- Extract:
»»

The Court notes that Sylvie's claims against Defendant City under Title VII and his claims against the Individual Defendants pursuant to § 1983 arise out of the same set of underlying facts. The intersection of remedies under Title VII and § 1983 has been the subject of discussion by a number of Fifth Circuit panels, most recently in Southard v. Texas Board of Criminal Justice, 114 F.3d 539 (5th Cir. 1997).

In Southard, the Court reviewed its previous decisions in this area, namely those in Johnston v. Harris Country Flood Control Dist., 869 F.2d 1565, 1573 (5th Cir. 1989), cert. denied, 493 U.S. 1019 (1990) and Jackson v. City of Atlanta, Tx., 73 F.3d 60 (5th Cir. 1996), cert. denied, U.S. 519 U.S. 818 (1996). In Johnston, the court allowed a former county employee to sue the county and its individual directors for retaliation after being terminated for testifying in a co-worker's discrimination suit because:

"Although Title VII supplements and overlaps § 1983, it remains an exclusive remedy when a state or local employer violates only Title VII. When, however, unlawful employment practices encroach, not only on rights created by Title VII, but also on rights that are independent of Title VII, Title VII ceases to be exclusive. At this point, § 1983 and Title VII overlap, providing supplemental remedies."

Southard, 114 F.3d at 549 (quoting Johnston, 869 F.2d at 1576). In contrast, the Jackson panel dismissed the plaintiff's § 1983 claims when it found that the claimant was precluded from seeking redress for employment discrimination under both Title VII and § 1983 when both were based on the same allegedly discriminatory facts. Id. (citing Jackson, 73 F.3d at 61). Noting this inconsistent result, the Southard panel followed the Fifth Circuit's earlier decision and declined to follow Jackson, maintaining that "[s]ex discrimination and sexual harassment in public employment violate the Equal Protection Clause of the Fourteenth Amendment", and as such, that the Plaintiff's assertions of sex discrimination and sexual misconduct under § 1983 were not preempted by Title VII. Id., 114 F.3d at 550. This Court, therefore, will follow Johnston and Southard, and hold that Sylvie may assert causes of action under both Title VII and § 1983 against Defendants based upon the same set of facts and allegations of racial discrimination. See Davis v. Dallas Area Rapid Transit, No. 3:01-CV-2595-M, 2002 WL 172646 at *3-4 (N.D.Tex. Feb. 1, 2002) (Lynn, J.) (holding same in context of race discrimination).

««

- Supplied information:

»»

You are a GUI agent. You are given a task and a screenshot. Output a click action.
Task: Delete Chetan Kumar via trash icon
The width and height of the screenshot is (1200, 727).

««

- What this exercise asks:
A - Do the following statements agree with the court opinion excerpt on Title VII and § 1983? Answer yes or no for each and quote the words of the excerpt that decide it.
(i) In Johnston, the former county employee was terminated for testifying in a co-worker's discrimination suit.
(ii) The Southard panel chose to follow the Jackson decision.
(iii) The Court holds that Sylvie may assert causes of action under both Title VII and § 1983 based on the same set of facts.
B - Answer these questions from the court opinion excerpt on Title VII and § 1983:
(i) Which case does the excerpt name as the most recent Fifth Circuit discussion of Title VII and § 1983 remedies?
(ii) The Equal Protection Clause of which Amendment does the Southard panel say sex discrimination in public employment violates?
(iii) What docket number is given for Davis v. Dallas Area Rapid Transit?
C - Carry on the court opinion excerpt on Title VII and § 1983, starting after its final sentence.

- Answers to each task:
A -
(i) Yes: "after being terminated for testifying in a co-worker's discrimination suit"
(ii) No: "the Southard panel followed the Fifth Circuit's earlier decision and declined to follow Jackson"
(iii) Yes: "hold that Sylvie may assert causes of action under both Title VII and § 1983 against Defendants based upon the same set of facts"

B -
(i) Southard v. Texas Board of Criminal Justice, 114 F.3d 539 (5th Cir. 1997)
(ii) The Fourteenth Amendment
(iii) No. 3:01-CV-2595-M

C -
Meanwhile, the City opposes the claims brought against Kilpatrick and Rickman in their individual capacities because they are entitled to qualified immunity. Def.'s Resp. at 2. Generally, state actors sued in their individual capacities under § 1983 are entitled to invoke the defense of qualified immunity. Burns-Toole v. Byrne, 11 F.3d 1270, 1273 (5th Cir. 1994). "Qualified" or "good faith" immunity shields government officials performing discretionary functions from liability unless their conduct violates clearly established statutory or constitutional rights of which a reasonable person would have known." Babb v. Dorman, 33 F.3d 472, 477 (5th Cir. 1994) (quoting Harlow v. Fitzgerald, 457 U.S. 800, 818 (1982)); see also Goodson v. City of Corpus Christi, 202 F.3d 730, 736 (5th Cir. 2000) (the shield of qualified immunity is generally available to government officials sued under 42 U.S.C. § 1983).

In Seigert v. Gilley, 500 U.S. 226 (1991), the United States Supreme Court set forth the analytical framework for determining whether a Plaintiff's allegations are sufficient to overcome a defendant's defense of qualified immunity. As a threshold matter, the court must first determine whether the plaintiff has alleged a violation of a clearly established constitutional right. Seigert, 500 U.S. at 231-232. If the plaintiff is successful, the court must then determine whether the defendants conduct was objectively reasonable in light of the "clearly established" law at the time of the alleged violation. Spann v. Rainey, 987 F.2d 1110, 1114 (5th Cir. 1993); see also Anderson v. Creighton, 483 U.S. 635, 639 (1987).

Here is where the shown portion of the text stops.